Mumbai to get 15,000-sq-ft museum in bunker found under Raj Bhavan
History lovers in the city will soon be able to visit a British-era underground bunker found under the Raj Bhavan three years ago. President Ramnath Kovind will inaugurate the museum today, though the bunker museum is expected to be opened to the public after monsoon.
The bunker was discovered in August 2016, after being closed for more than six decades. Spread over 15,000 square feet, the museum has retained the original features of the bunker and will tell the history of the Raj Bhavan as well as Maharashtra’s rich martial heritage using holographic projection technology.
“The discovery of the underground bunker in Raj Bhavan had generated tremendous excitement among the people of Maharashtra and elsewhere in the country,” said Ch Vidyasagar Rao, governor of Maharashtra. “There were numerous constraints in opening the bunker. I am glad that we have not only overcome the constraints in conserving the century-old bunker, but have also created a virtual reality-assisted museum that would engage visitors with our glorious past and great future.”
The bunker has a 20-ft tall majestic gate and 13 rooms, which visitors will be able to access when the museum opens to the public around October-November this year. There will be audio commentary that will detail the history and the bunker’s restoration. “Visitors will get an opportunity to virtually fire the cannons besides visiting the 13 rooms that are part of the museum. The dioramas of cannons and soldiers, optical illusions of a bunker have also been created for the real time experience. We have also installed a buggy in the museum that was used to ferry the governors living here during the British era. We have pictures and posters to talk about the historical structures and moments that Raj Bhavan has witnessed for decades,” said an official from the Raj Bhavan.
After a retired staff member of the Raj Bhavan informed the governor of the existence of a ‘tunnel’ beneath the governor’s residence and office at Jal Bhushan, the temporary wall that closed the entrance to the bunker on eastern side was broken in August 2016. The governor decided to restore the structure and convert it to a museum. A team of experts including historians, conservation experts and architects was appointed. After the structural audit, the strengthening of the bunker’s structure was carried out and then, the design of the museum chalked out. “While restoring the bunker, we have ensured that the sanctity of the heritage structure was maintained. By opening the bunkers to citizens, we are keen to engage them with our proud past,” said the governor.
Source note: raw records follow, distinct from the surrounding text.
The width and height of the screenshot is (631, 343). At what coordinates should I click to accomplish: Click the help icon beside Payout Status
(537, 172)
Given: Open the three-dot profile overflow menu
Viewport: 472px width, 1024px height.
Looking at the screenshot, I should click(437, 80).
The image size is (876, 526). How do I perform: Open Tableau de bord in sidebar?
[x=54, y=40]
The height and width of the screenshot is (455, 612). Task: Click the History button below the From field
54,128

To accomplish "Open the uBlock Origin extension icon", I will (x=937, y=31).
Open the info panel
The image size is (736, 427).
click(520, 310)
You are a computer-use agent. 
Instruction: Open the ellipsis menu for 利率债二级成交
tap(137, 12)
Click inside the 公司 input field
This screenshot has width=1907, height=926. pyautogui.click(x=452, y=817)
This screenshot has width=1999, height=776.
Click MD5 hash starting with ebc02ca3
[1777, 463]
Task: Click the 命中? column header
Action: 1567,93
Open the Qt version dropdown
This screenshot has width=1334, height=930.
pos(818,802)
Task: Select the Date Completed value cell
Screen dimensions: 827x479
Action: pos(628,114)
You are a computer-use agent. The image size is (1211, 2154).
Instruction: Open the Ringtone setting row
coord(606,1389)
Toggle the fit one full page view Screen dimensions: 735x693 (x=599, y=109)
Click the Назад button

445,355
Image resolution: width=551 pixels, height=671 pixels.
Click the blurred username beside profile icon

On Saturday evening, President Kovind inaugurated Jal Kiran, a presidential guest house at Raj Bhavan, where he will stay during his two-day visit to Maharashtra. He will also perform bhoomipujan for reconstruction of Jal Bhushan. He unveiled a plaque to mark the completion of restoration of the two 22-tonne cannons from the pre-World War I era that were discovered last year and have since been restored and placed in front of the banquet hall at the Raj Bhavan.